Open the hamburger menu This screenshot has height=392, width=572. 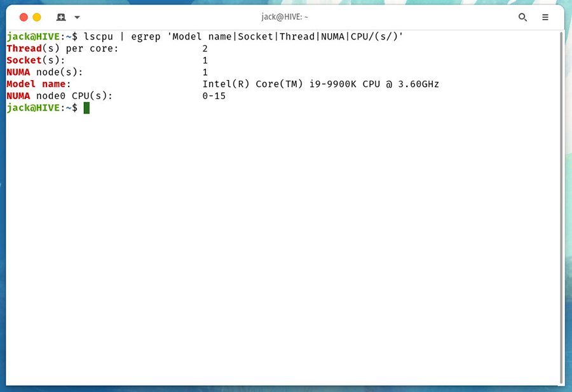click(545, 17)
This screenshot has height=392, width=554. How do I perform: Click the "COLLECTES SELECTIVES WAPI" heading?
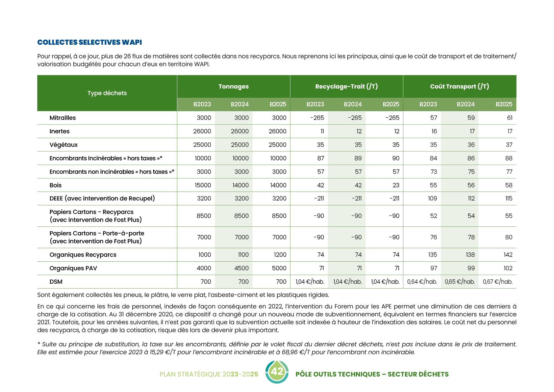[x=89, y=42]
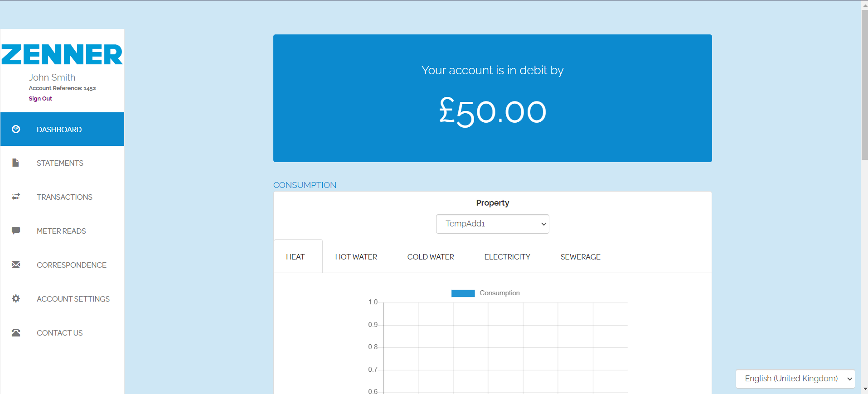Click the Transactions arrows icon
The image size is (868, 394).
click(x=16, y=197)
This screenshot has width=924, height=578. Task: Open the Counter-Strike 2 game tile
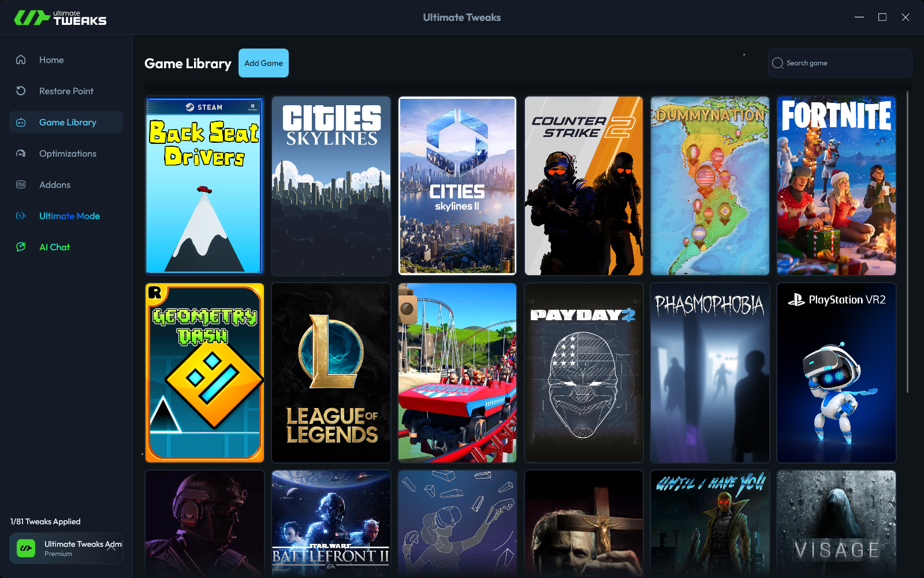click(583, 186)
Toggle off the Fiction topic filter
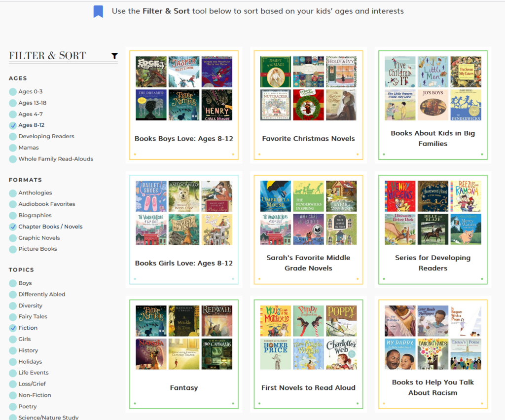 coord(13,328)
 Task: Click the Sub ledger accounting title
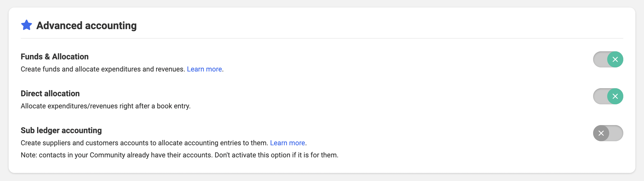(61, 130)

####

▸ EXERCISE
Only the lines from the one with "This screenshot has height=392, width=554." through the last line of the records above are wanted, copied exactly and with pictures omitted.

▸ FINISHED TASK
This screenshot has height=392, width=554. How do I perform: Click the "COLLECTES SELECTIVES WAPI" heading?
[x=89, y=42]
Click the Transactions arrows icon
The image size is (868, 394).
click(x=16, y=197)
This screenshot has width=924, height=578. Task: Open the Counter-Strike 2 game tile
click(583, 186)
Toggle off the Fiction topic filter
 coord(13,328)
 Task: Click the Sub ledger accounting title
(61, 130)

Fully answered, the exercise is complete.